From mboxrd@z Thu Jan  1 00:00:00 1970
Return-Path: <netdev-owner@kernel.org>
X-Spam-Checker-Version: SpamAssassin 3.4.0 (2014-02-07) on
	aws-us-west-2-korg-lkml-1.web.codeaurora.org
Received: from vger.kernel.org (vger.kernel.org [23.128.96.18])
	by smtp.lore.kernel.org (Postfix) with ESMTP id BF364C433FE
	for <netdev@archiver.kernel.org>; Fri, 20 May 2022 07:45:05 +0000 (UTC)
Received: (majordomo@vger.kernel.org) by vger.kernel.org via listexpand
        id S1346536AbiETHpD (ORCPT <rfc822;netdev@archiver.kernel.org>);
        Fri, 20 May 2022 03:45:03 -0400
Received: from lindbergh.monkeyblade.net ([23.128.96.19]:32960 "EHLO
        lindbergh.monkeyblade.net" rhost-flags-OK-OK-OK-OK) by vger.kernel.org
        with ESMTP id S244406AbiETHpB (ORCPT
        <rfc822;netdev@vger.kernel.org>); Fri, 20 May 2022 03:45:01 -0400
Received: from mail.netfilter.org (mail.netfilter.org [217.70.188.207])
        by lindbergh.monkeyblade.net (Postfix) with ESMTP id 9487814AF70;
        Fri, 20 May 2022 00:45:00 -0700 (PDT)
Date:   Fri, 20 May 2022 09:44:57 +0200
From:   Pablo Neira Ayuso <pablo@netfilter.org>
To:     Jakub Kicinski <kuba@kernel.org>
Cc:     netfilter-devel@vger.kernel.org, davem@davemloft.net,
        netdev@vger.kernel.org, pabeni@redhat.com,
        Felix Fietkau <nbd@nbd.name>
Subject: Re: [PATCH net-next 06/11] netfilter: nf_flow_table: count and limit
 hw offloaded entries
Message-ID: <YodG+REOiDa2PMUl@salvia>
References: <20220519220206.722153-1-pablo@netfilter.org>
 <20220519220206.722153-7-pablo@netfilter.org>
 <20220519161136.32fdba19@kernel.org>
MIME-Version: 1.0
Content-Type: text/plain; charset=utf-8
Content-Disposition: inline
In-Reply-To: <20220519161136.32fdba19@kernel.org>
Precedence: bulk
List-ID: <netdev.vger.kernel.org>
X-Mailing-List: netdev@vger.kernel.org

On Thu, May 19, 2022 at 04:11:36PM -0700, Jakub Kicinski wrote:
> On Fri, 20 May 2022 00:02:01 +0200 Pablo Neira Ayuso wrote:
> > To improve hardware offload debuggability and scalability introduce
> > 'nf_flowtable_count_hw' and 'nf_flowtable_max_hw' sysctl entries in new
> > dedicated 'net/netfilter/ft' namespace. Add new pernet struct nf_ft_net in
> > order to store the counter and sysctl header of new sysctl table.
> > 
> > Count the offloaded flows in workqueue add task handler. Verify that
> > offloaded flow total is lower than allowed maximum before calling the
> > driver callbacks. To prevent spamming the 'add' workqueue with tasks when
> > flows can't be offloaded anymore also check that count is below limit
> > before queuing offload work. This doesn't prevent all redundant workqueue
> > task since counter can be taken by concurrent work handler after the check
> > had been performed but before the offload job is executed but it still
> > greatly reduces such occurrences. Note that flows that were not offloaded
> > due to counter being larger than the cap can still be offloaded via refresh
> > function.
> > 
> > Ensure that flows are accounted correctly by verifying IPS_HW_OFFLOAD_BIT
> > value before counting them. This ensures that add/refresh code path
> > increments the counter exactly once per flow when setting the bit and
> > decrements it only for accounted flows when deleting the flow with the bit
> > set.
> 
> Why a sysctl and not a netlink attr per table or per device?

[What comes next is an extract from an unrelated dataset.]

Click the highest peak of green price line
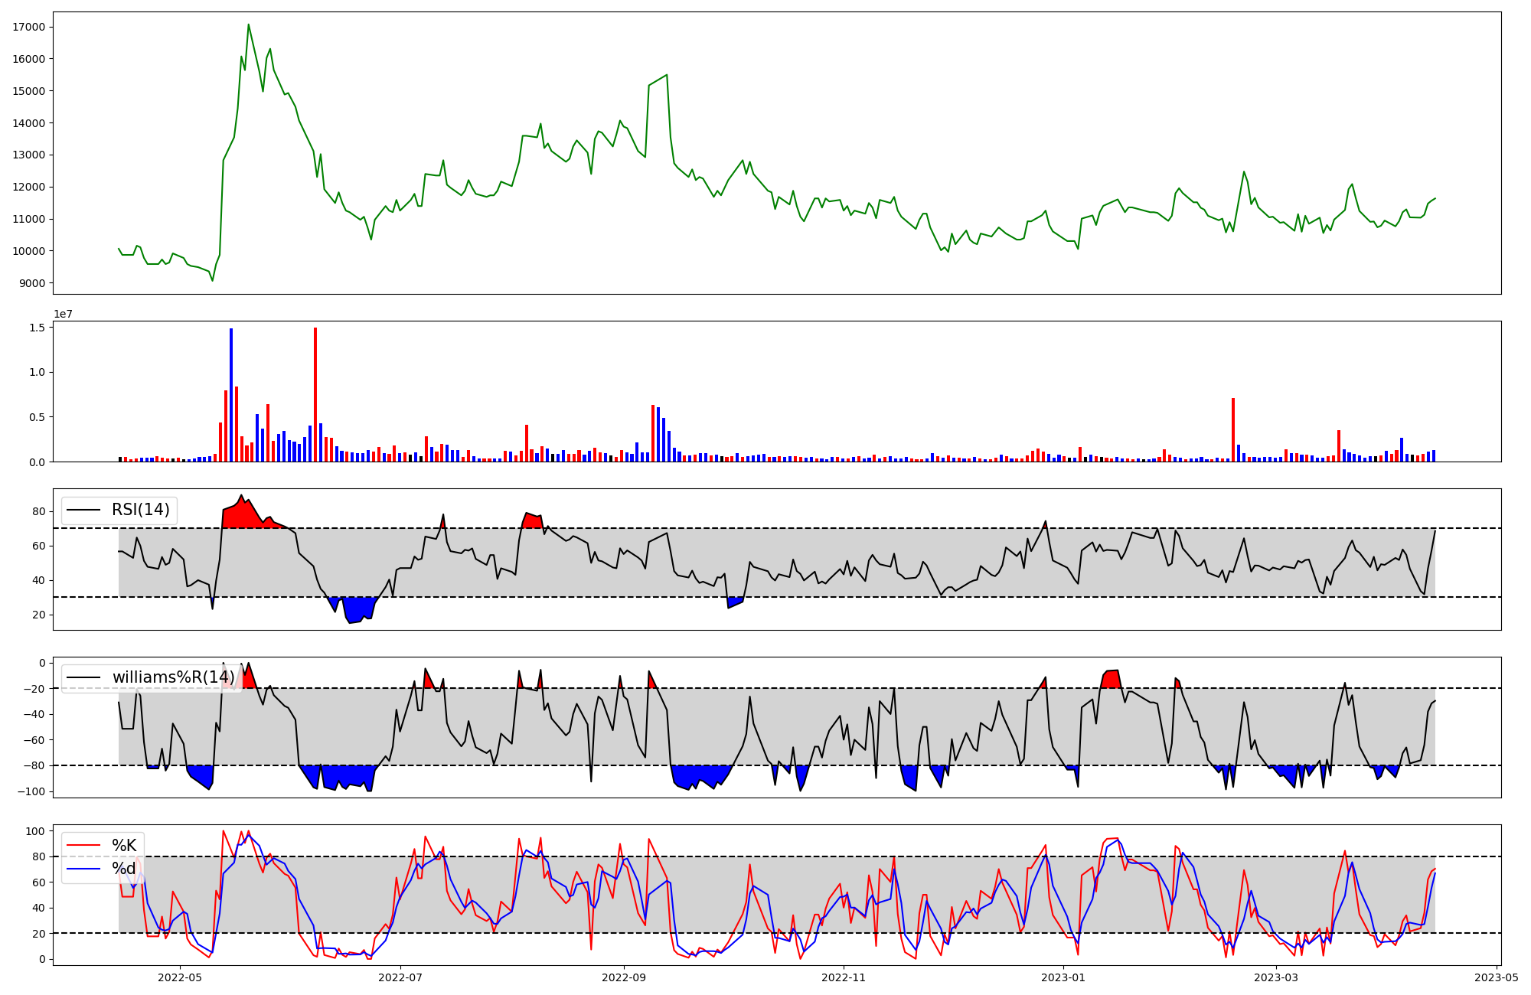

Per-device is not an option, because the flowtable represents a
compound of devices.

Moreover, in tc ct act the flowtable is not bound to a device, while
in netfilter/nf_tables it is.

tc ct act does not expose flowtables to userspace in any way, they
internally allocate one flowtable per zone. I assume there os no good
netlink interface for them.

For netfilter/nftables, it should be possible to add per-flowtable
netlink attributes, my plan is to extend the flowtable netlink
attribute to add a flowtable maximum size.

This sysctl count and limit hw will just work as a global limit (which
is optional), my plan is that the upcoming per-flowtable limit will
just override this global limit.

I think it is a reasonable tradeoff for the different requirements of
the flowtable infrastructure users given there are two clients
currently for this code.